Barros geeft een andere lezing over Da Gama’s onderhandelingen met de kolathiri. Volgens hem zijn er bij Da Gama’s vertrek nog geen vaste ruilverhoudingen afgesproken, omdat de Moorse kooplieden de radja, een afgeleefde man van 70 jaar, het recht betwisten vaste prijzen vast te stellen. Er worden schriftelijke boodschap­pen uitgewisseld, waarin Vasco da Gama dreigt de Portugese factorij in Cannanore te sluiten en uitsluitend zaken te zullen doen met de koning van Cochin, die wel de druk van de Moorse kooplieden weet te weer­staan. In zijn laatste bood­schap voor zijn vertrek stelt de kapitein-majoor de vorst voor dezelfde vaste ruilverhoudingen te hanteren als zullen worden overeengekomen in Cochin. Hij dreigt bij afwij­zing van dit voorstel de Moorse kooplieden van Cannanore op dezelfde wijze aan te pakken als die in Calicut. Payo Rodrigues wordt met deze bood­schap naar de kolathiri gezonden. Op weg naar Cochin wordt de capita­nia ingehaald door een karveel, waarop zich Payo Rodrigues bevindt. Hij brengt Da Gama het bericht dat de kolathiri bereid is de ruilver­houdin­gen van Cochin te aanvaarden en hij voegt daaraan toe dat Vicen­te Sodré, die Vasco da Gama in Canna­nore heeft achtergela­ten, het door de radja onderte­kende document zal brengen. De radja zal het verschil tussen de door de Moorse handela­ren ver­langde prijs en de door Vasco da Gama vastgestelde prijs uit eigen zak betalen, want `hij hecht meer waarde aan de vriendschap met de Portugezen dan aan verhoging van zijn inkomsten’, schrijft Barros.
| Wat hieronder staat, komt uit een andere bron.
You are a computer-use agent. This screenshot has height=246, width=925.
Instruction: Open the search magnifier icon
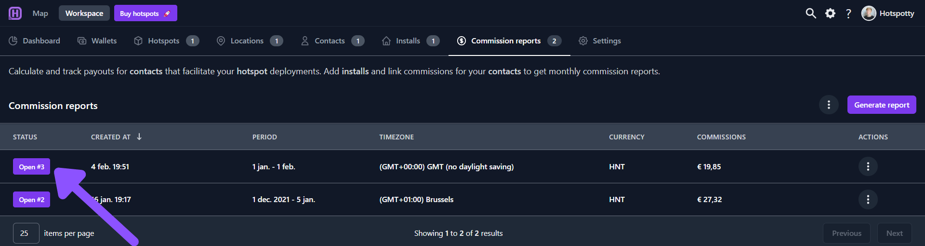[x=811, y=14]
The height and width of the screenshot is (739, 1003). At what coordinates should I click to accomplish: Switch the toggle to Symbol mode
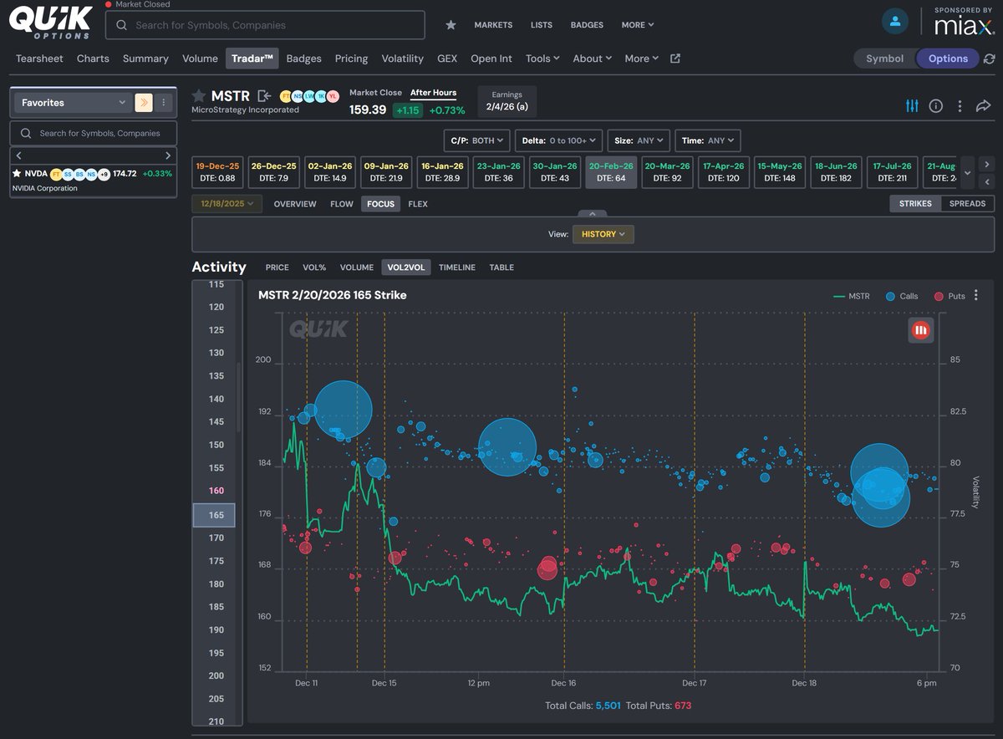click(884, 59)
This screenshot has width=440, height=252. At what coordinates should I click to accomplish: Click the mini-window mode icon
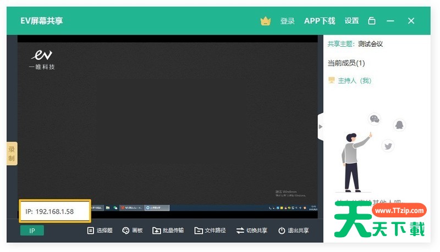[x=372, y=21]
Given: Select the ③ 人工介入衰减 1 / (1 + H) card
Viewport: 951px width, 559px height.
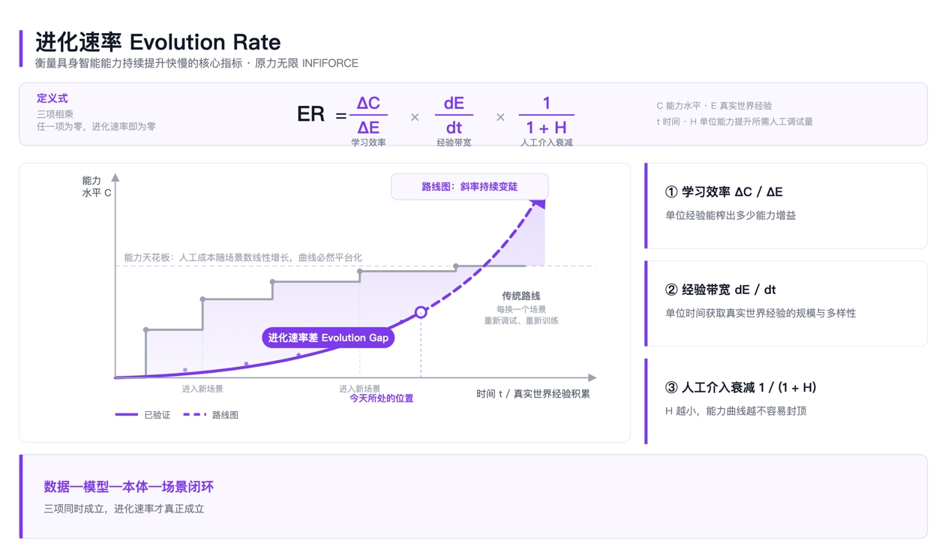Looking at the screenshot, I should click(786, 401).

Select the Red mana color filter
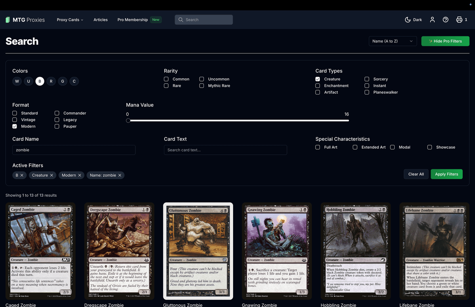pyautogui.click(x=51, y=81)
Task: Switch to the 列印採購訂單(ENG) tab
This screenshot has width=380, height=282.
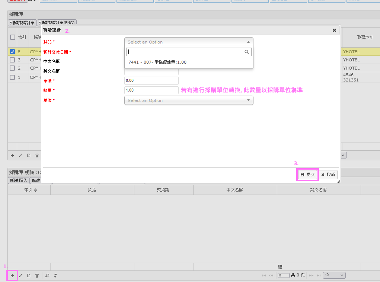Action: click(57, 22)
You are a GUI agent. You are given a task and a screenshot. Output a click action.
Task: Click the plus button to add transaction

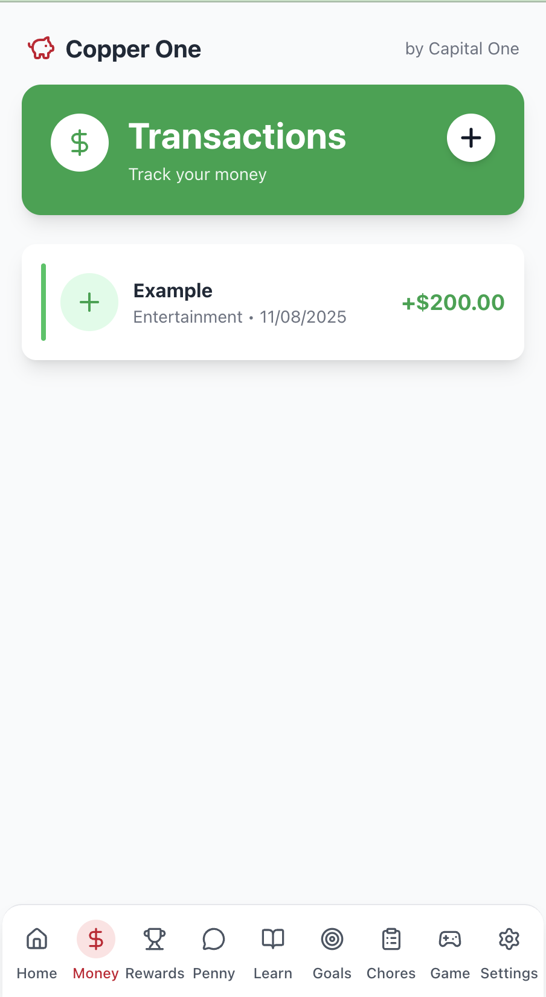coord(471,138)
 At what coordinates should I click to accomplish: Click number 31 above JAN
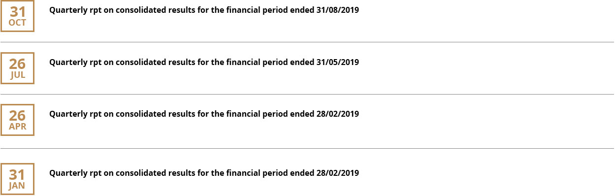[17, 175]
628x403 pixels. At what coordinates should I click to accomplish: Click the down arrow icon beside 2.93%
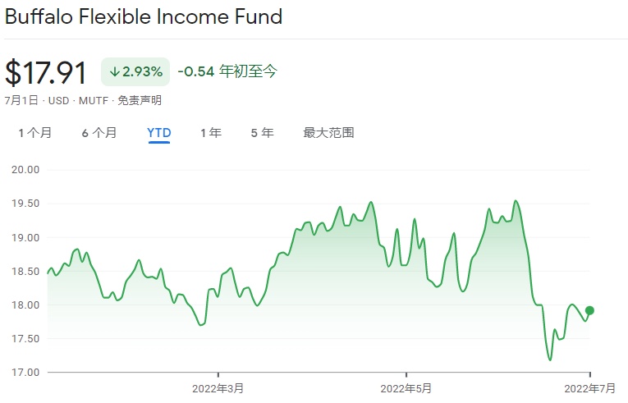pyautogui.click(x=114, y=72)
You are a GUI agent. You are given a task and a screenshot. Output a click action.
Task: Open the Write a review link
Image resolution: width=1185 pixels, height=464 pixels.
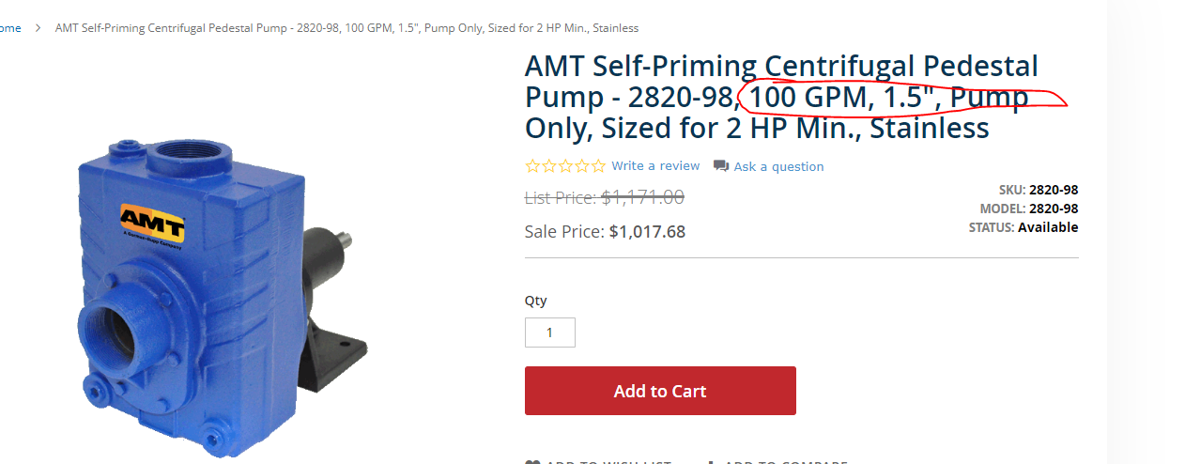click(x=655, y=166)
De door João da Nova Castela in Cannanore achtergelaten feitor Gonçalo Gomes Ferreira en de alom gerespec­teerde Portu­gese capitão in deze plaats, Ruy de Mendanha, zullen te zijner tijd het bevel over een karveel krijgen. Gonçalo Gil Barbo­sa, ook wel aangeduid alsf Gil Fernandes Barbosa, die destijds door Cabral in Cochin is achtergela­ten, doet daar inmid­dels dienst als factor. Hij zal Gonçalo Gomes Ferreira in Cannanore opvol­gen. Feitor Gomes Ferreira wordt bijge­staan door almoxa­rife Fernão Lopes, die de geldmidde­len beheert. Er is ook ten minste een ambte­naar van de kolathiri in de factorij aan­we­zig. De factorij wordt per­manent be­waakt door tien bewa­pende nairs. De gozil van de radja dient er­voor te zor­gen dat de door de Portugezen ver­langde goe­deren, aan­vankelijk gem­ber, in voldoende mate de facto­rij bereiken. De gozil, de bewaken­de nairs en de ambte­naren van de radja worden allen maan­delijks door de Portuge­zen voor hun dien­sten betaald. De factor krijgt ook opdracht de volgende zaken in te kopen: rijst, suiker, honing, boter, olie, kokosno­ten en gedroogde vis. Er dient in Cannanore touw voor de schepen ver­vaar­digd te worden. Hier­toe wor­den werklie­den van de vloot ach­tergela­ten, die de gewenste touwen vlech­ten uit kokos­vezels.

De Portugese vloot jaagt langs de kust van Voor-Indië op han­delsschepen, omdat de handel met het Midden-Oosten vrijwel volledig in handen is van Moren. Hun schepen wor­den geplunderd en daarna in brand gesto­ken. Slechts hande­laren uit Cannanore, Co­chin en Quilon kunnen aan dit lot ontko­men door hun vrijgeleide of cartaz te tonen. In de stad Can­na­nore geeft de kolathiri aan de plaatselijke kooplie­den een document, dat een cartaz wordt als de Portuge­se factor het heeft onderte­kend. De medewer­king van de radja is vereist, omdat de factor de handelaren niet kent. Handela­ren uit Quilon ontvangen, evenals kooplieden uit Cochin zelf, hun cartaz van de Portugese factor in Co­chin.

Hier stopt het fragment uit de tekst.